Phillip J. Eby pje at telecommunity.com
Thu Jul 6 18:56:03 CEST 2006


At 01:03 AM 7/7/2006 +1000, richardjones at optusnet.com.au wrote:
> > Phillip J. Eby <pje at telecommunity.com> wrote:
> > Why not?  ;)
>
>That was actually what I was afraid the reasoning was ;)
>
>I guess I just go all wobbly in the knees at the thought of having to 
>maintain a "screen scraping" interface.

You don't need to -- at least not in the long term.  Once setuptools 0.7 
supports the XML-RPC interface, it won't need the other scraping tricks to 
read PyPI.  Those would be left in for people who are creating their own 
package indexes, not constraining further development of PyPI itself.

Please keep in mind that easy_install makes *extremely* minimal assumptions 
about PyPI's interface:

1. It assumes that baseURL/projectname will get to the current version of 
projectname, or a page with a list of projectname's active versions

2. It assumes that links within PyPI of the form 
baseURL/something1/something2 are links to version 'something2' of a 
project named 'something1'

3. It assumes that going to baseURL directly will result in a page with 
links to all available packages in the form described in #2.

4. It assumes that if baseURL/projectname returns a page containing the 
text "Index of Packages</title>", it is a list of links of the form 
described in #2.

5. It looks for and follows the first links following the strings "<th>Home 
Page" and "<th>Download URL" in a project page.

6. It makes assumptions about how to find MD5 data on a PyPI page, but if 
it fails to do so, it simply won't check the MD5 of downloads.

Also note that even with an XML-RPC interface, easy_install will *still* 
need to read an HTML page to gather links, because it's valid for people to 
provide links in their long_description using reStructuredText.  It's just 
that assumptions 1, 3, and 4 (and maybe 5) would not be necessary.

Also note that in a pinch, you can put the strings easy_install is looking 
for inside HTML comments.  Easy_install really isn't that bright.  ;)
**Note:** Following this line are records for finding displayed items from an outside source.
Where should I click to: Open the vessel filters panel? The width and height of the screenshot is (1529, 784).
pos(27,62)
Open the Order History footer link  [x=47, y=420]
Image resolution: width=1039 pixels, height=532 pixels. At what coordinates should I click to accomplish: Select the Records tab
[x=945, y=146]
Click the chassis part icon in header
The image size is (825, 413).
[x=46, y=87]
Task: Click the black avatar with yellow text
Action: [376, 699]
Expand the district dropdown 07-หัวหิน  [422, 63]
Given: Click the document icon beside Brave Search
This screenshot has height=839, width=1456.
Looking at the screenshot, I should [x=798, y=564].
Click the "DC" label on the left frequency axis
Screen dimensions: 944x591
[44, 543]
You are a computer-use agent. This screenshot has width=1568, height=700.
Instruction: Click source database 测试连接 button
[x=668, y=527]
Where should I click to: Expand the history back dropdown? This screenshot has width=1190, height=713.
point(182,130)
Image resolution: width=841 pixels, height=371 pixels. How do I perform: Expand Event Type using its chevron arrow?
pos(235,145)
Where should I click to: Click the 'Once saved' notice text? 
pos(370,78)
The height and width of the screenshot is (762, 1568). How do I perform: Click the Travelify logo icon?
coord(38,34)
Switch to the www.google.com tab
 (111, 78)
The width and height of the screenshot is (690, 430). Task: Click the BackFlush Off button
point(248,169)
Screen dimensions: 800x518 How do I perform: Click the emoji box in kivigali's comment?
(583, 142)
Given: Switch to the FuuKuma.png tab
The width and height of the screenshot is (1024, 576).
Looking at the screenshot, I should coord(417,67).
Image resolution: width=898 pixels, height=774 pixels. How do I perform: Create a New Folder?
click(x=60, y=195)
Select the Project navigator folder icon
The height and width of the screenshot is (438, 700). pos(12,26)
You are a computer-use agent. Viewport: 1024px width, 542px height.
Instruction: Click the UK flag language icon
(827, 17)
However, if you can provide *all* of this data via the API (including an 
html-formatted long description), then the screen scraping can go away as 
far as PyPI is concerned.


>Funnily enough, Johannes Gisjbers, Andrew Dalke and I were talking about 
>this very issue last night. I proposed that we detect the user-agent of 
>the setuptools client, and in response send back really minimalist HTML 
>(no surrounding page template). Probably overkill, but this may have been 
>after we'd had beer :)

There's a simpler solution that could be implemented: adding a 
'rel="easy-install"' attribute to links that easy_install should 
follow.  Currently, those links are the project's home page URL, download 
URL, and the links to specific versions that show up when you go to a 
project that has multiple active versions.   Adding it to these, and *only* 
these links would give easy_install enough information to do the right 
thing.  However, support would have to wait for setuptools 0.7 anyhow, so 
there's little reason to do this.

Hm.  I just tried to make multiple versions of PEAK active, and it seems 
like you can't get the page that lists multiple versions any more.  No 
wonder some people have been having problems downloading older versions of 
certain packages.  :(

How are people supposed to get to older package versions now?  That is, 
what's the point of being able to have multiple active versions if you 
can't find them?  Is this an intended change, or a bug?


>Could you provide a clear list of all the specific changes you wish for us 
>to make at the Sprint?

I've provided a list above of what changes I want you *not* to make.  How's 
that? ;)


> > Nonetheless, there are various aspects of easy_install's behavior and
> > performance that could be significantly improved by using XML-RPC, so I
> > definitely want it to do that in 0.7.  I'm just wary of removing the
> > existing behavior until it's clear that it's unnecessary for it to.
>
>Oh - another thing that occurred to me -- does setuptools auto update itself?

What do you mean?  You can run "easy_install -u setuptools" to upgrade to 
the latest release at any time.  But it doesn't go out looking for updates 
on its own.



More information about the Distutils-SIG mailing list